A number of embellishments come to mind. If you are in the mood to simmer a ham hock in the cooking water first to season it, or to fry up some bacon to crumble on top before serving, then by all means go for it. Butter beans are often paired with corn in a succotash, and Little Jimmy Dickens can attest to the fact that a bowl of butter beans can always use a side of cornbread.
In the Lowcountry, butter beans are served over rice, juiced with a little pot liquor and topped with a pat of butter, placed just so. It’s difficult to improve upon that, but for a change of pace, I might add the beans to a skillet of sautéed onion, along with some chopped fresh herbs—marjoram, summer savory, or rosemary work especially well—then toss with one of those curvy pasta shapes like campanelle or orecchiette. That sounds especially soothing tonight, after the earthquake wobblies.
Butter beans have a very great affinity for cream. Add some to the cooking liquid and then reheat the beans in a little more, spiked with the barest trace of freshly grated nutmeg. Or whiz up them in a food processor with a bit of milk for a silky-smooth purée that is wonderful with panfried trout or sautéed summer flounder.
When they are very fresh and small, butter beans also make a fine first course, a tactic that comes in handy when you don’t have quite enough to go around as a side. I’ve spooned them into my grandmother’s thin porcelain cups or small terra-cotta saucers from Mexico. They look perfectly at home in anything. Even people who profess to loathe butter beans are struck by how rarefied and beautiful they look this way, and then they eat them right up.
* According to a recent genetic diversity study, sieva beans arose independently in central-western Mexico. Other aliases include Sewee (after a South Carolina Indian tribe), civet, siveau, saba, West Indian, and Carolina lima.
** And cook them you must, to destroy a naturally occurring toxic compound called linamarin. Don’t let that caveat stop you; butter beans are a fabulous, almost fat-free source of protein and soluble fiber (key for the regulation of blood sugar and cholesterol levels) as well as the insoluble (good-for-you-in-general) sort.
Posted: August 23rd, 2011 under culinary history, recipes.
Comments
Comment from admin
Time August 24, 2011 at 4:21 pm
In a word, YUM.
cheers,
jane
Comment from Kathy
Time August 24, 2011 at 7:54 pm
funny, I just “forced” butter beans on my family last week. My daughter didn’t eat them (takes a few presentations), but DH did.
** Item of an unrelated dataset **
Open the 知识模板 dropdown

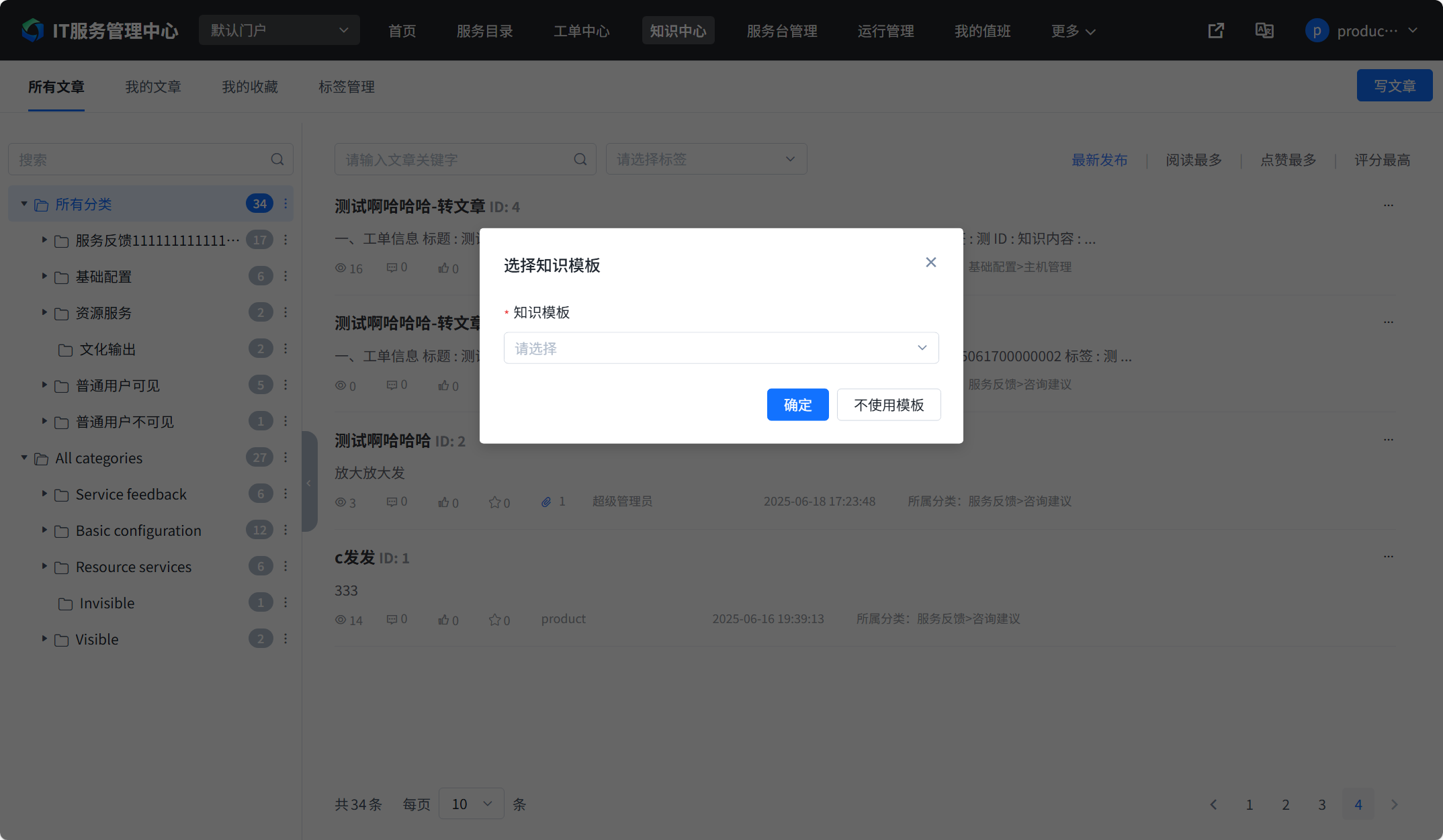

I always save a few chunks of ham in the freezer for when I get the craving. Last week, it was the butter bean. Usually, it is purple hull peas, which is what my grandfather grew every summer, and we shelled, and ate, with cornbread and tomatoes (and I topped with lots and lots of black pepper and salt)….my dream dinner, if only I could find tomatoes that tasted like grandpa’s (even at the farmer’s market, it;s hard). Love the bean. Don’t hate it. That’s what I keep telling my daughter, & husband.
Comment from admin
Time August 25, 2011 at 6:27 am
You have made me so homesick! I haven’t had purple hull beans in years…..Keeping a supply of ham in the freezer makes loving the bean that much easier.
Comment from Kathy
Time August 24, 2011 at 8:00 pm
oh yeah, and those purple hull peas? The only time my grandfather ever punished me was for spilling the large pan of hulled peas, that we (collectively) had spent the evening shelling. It was a minimal punishment; he probably would have done better to say, “When Grandma cooks these, you can’t have any!” That would have broken my heart (tastebuds).
Comment from Debbie
Time August 24, 2011 at 12:51 pm
Delightful! Had a great combination at a restaurant last night that included hominy w/butterbeans and corn. BBs go good with tomatoes, too.